> Tasks to complete
(1) In the basisOfRecord thread, what case convention does GBIF currently use for controlled terms?
(2) Write the next part of the basisOfRecord discussion thread, picking up right after its final sentence.
#### Provided passage ####
Change term - basisOfRecord #416

Closed tucotuco closed 1 year ago

tucotuco commented 1 year ago

Term change

Note: edited from original proposal to accommodate commentaries. The original proposal was to change the examples to use the English language values of the labels. The updated proposal is to comment on the recommendation to use controlled vocabularies. This is also consistent with the comments for the term MaterialCitation.

Current Term definition: https://dwc.tdwg.org/list/#dwc_basisOfRecord

Proposed attributes of the new term version (Please put actual changes to be implemented in bold and ~strikethrough~):

peterdesmet commented 1 year ago

Note that this change would affect processing of data by GBIF, OBIS and any downstream use. Many datasets would still use the old terms, so those systems would have to deal with both versions. In addition, it might be confusing to publishers that type values do still use CamelCase values like StillImage. I fear the change might do more bad than good?

timrobertson100 commented 1 year ago

Note that this change would affect processing of data by GBIF, OBIS and any downstream use.

This won't affect GBIF processing per se, as GBIF.org (and ALA) would already interpret those values to the concepts we use. However, I think it is unlikely GBIF would change the GBIF.org output (i.e. how we serialize the concepts) from the current API (example record) and the downloads as they have been stable for >10 years and a change would affect many for no real benefit. Since GBIF currently uses UPPER_SNAKE_CASE as a convention for controlled terms anyway, I don't think it should be a reason to block this change.

Personally, I'm indifferent to this change as consumers always need to handle variety in serializations, but like @peterdesmet I think we should aim for consistency within DwC for controlled terms (e.g. StillImage, widespreadInvasive) and ideally across TDWG standards.

peterdesmet commented 1 year ago

Thanks Tim, good to see that it likely won't break things. What remains is the inconsistency it introduces on how to write controlled terms.

baskaufs commented 1 year ago

I agree that this should be cleaned up to eliminate the inconsistency that John has pointed out. However, it makes more sense to me to change the notes to reflect actual practice rather than to change the examples, which most people have probably been treating as a recommendation. That would be less disruptive and serve the same purpose of eliminating the inconsistency, while also keeping the suggested values consistent with the emerging precedent of using CamelCase for controlled value strings.

In that case, I would change the Notes to the following:

Recommended best practice is to use the local name of one of the Darwin Core classes.
#### Data segment ####
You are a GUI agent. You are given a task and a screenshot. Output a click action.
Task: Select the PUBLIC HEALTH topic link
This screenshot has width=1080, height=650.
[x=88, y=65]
####
> Written answers
(1) UPPER_SNAKE_CASE

(2)
Please note that the DwC RDF Guide would also have to be changed because the normative Table 3.4 states the following about basis of record:

MUST be used only with literal value strings consisting of the local name component of Darwin Core class IRIs. Use rdf:type to refer to IRIs that describe the type of the resource.

Some additional more detailed comments:

  1. I used the term "local name" as I think it's the best thing to call the part of the IRI following the namespace. That's consistent with the XML standard and usage in section 3.3.3.1 of the SDS. It differs slightly from the CURIE syntax document , which uses "local part".
  2. I feel like making the change John has suggested is somewhat of a move backwards, since we've really been pushing people to understand the difference between a controlled value string and a label. With this change, we'd be taking a situation where people have been using very specific controlled value strings and telling them to use the label. That opens up a whole can of worms, because labels come in many languages and have potentially many more variant forms (spacing, capitalization) than a very rule-based system like UpperCamelCase.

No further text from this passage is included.